### Extracted data:
>>>

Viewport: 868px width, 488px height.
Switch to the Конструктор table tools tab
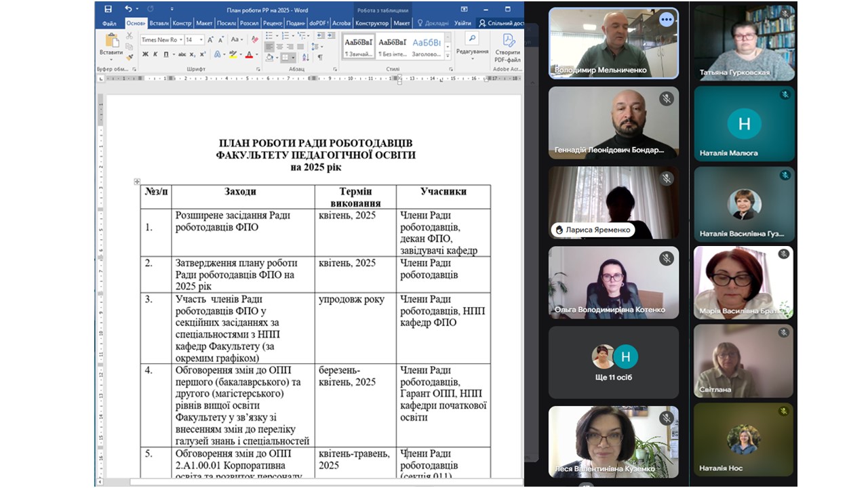tap(372, 23)
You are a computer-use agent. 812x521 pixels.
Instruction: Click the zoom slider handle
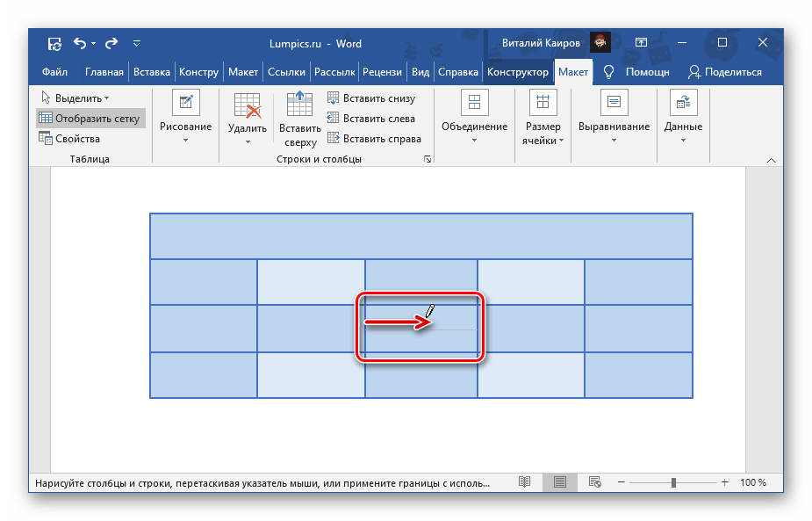pyautogui.click(x=673, y=482)
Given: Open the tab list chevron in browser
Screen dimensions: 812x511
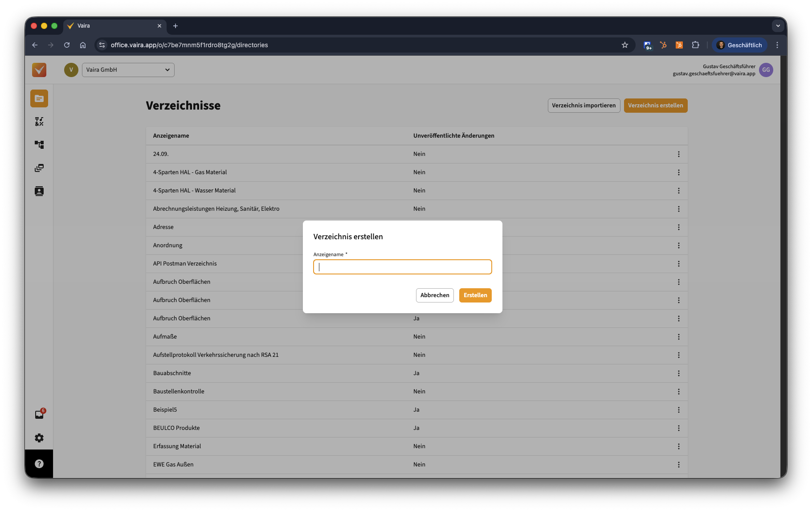Looking at the screenshot, I should coord(778,26).
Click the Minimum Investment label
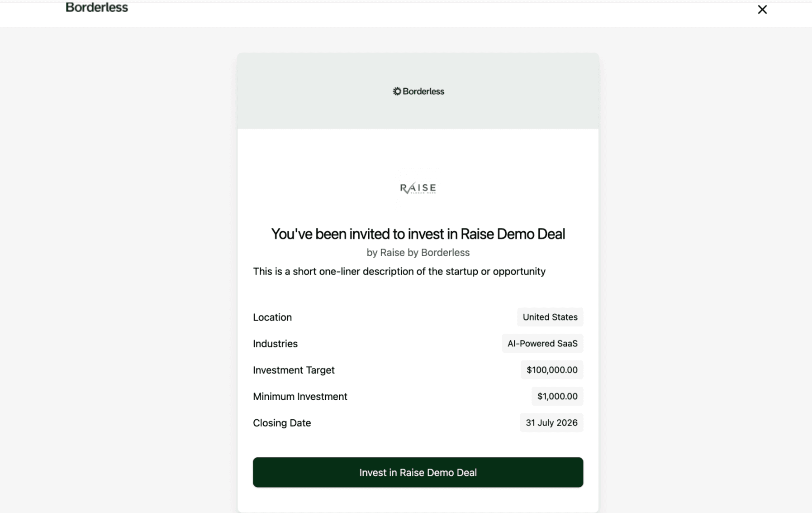The height and width of the screenshot is (513, 812). (300, 396)
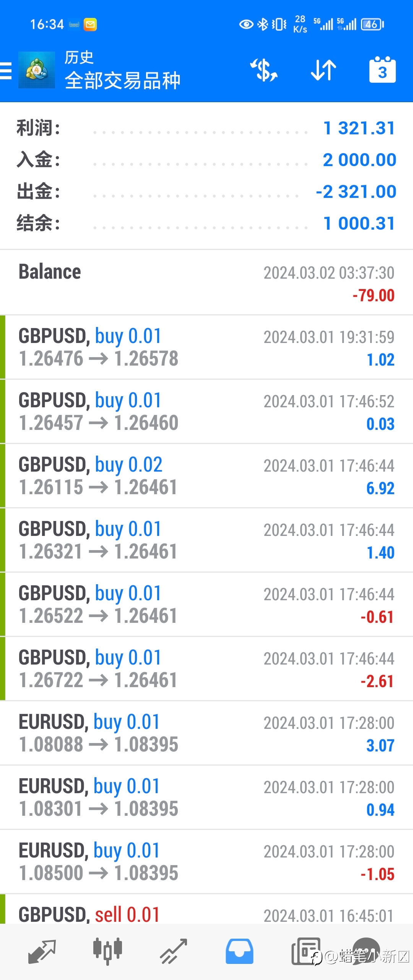
Task: Open the calendar date range picker
Action: [x=382, y=70]
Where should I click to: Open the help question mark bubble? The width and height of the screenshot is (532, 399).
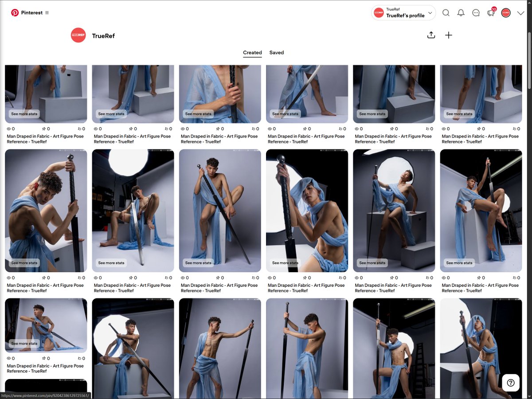coord(510,383)
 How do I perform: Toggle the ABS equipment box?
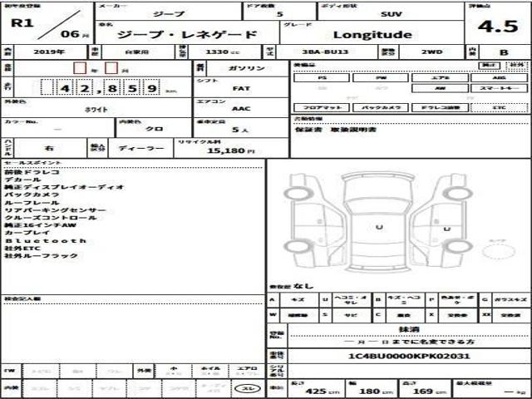click(x=499, y=77)
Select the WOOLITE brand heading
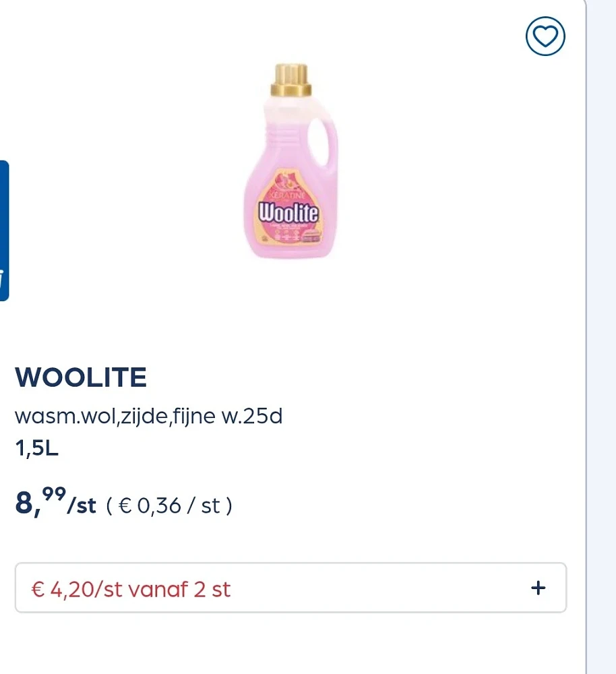 81,377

<<<

### Problem to work on:
Could you return, word for word, every line from the line with "Click the Minimum Investment label" through the last line of the listing above, both ends included, without any pictures?

### Completed task:
Click the Minimum Investment label
The height and width of the screenshot is (513, 812). (300, 396)
Task: Open the calendar date range picker
Action: [x=382, y=70]
Where should I click to: Open the help question mark bubble? The width and height of the screenshot is (532, 399).
coord(510,383)
 How do I perform: Toggle the ABS equipment box?
click(x=499, y=77)
Select the WOOLITE brand heading
 81,377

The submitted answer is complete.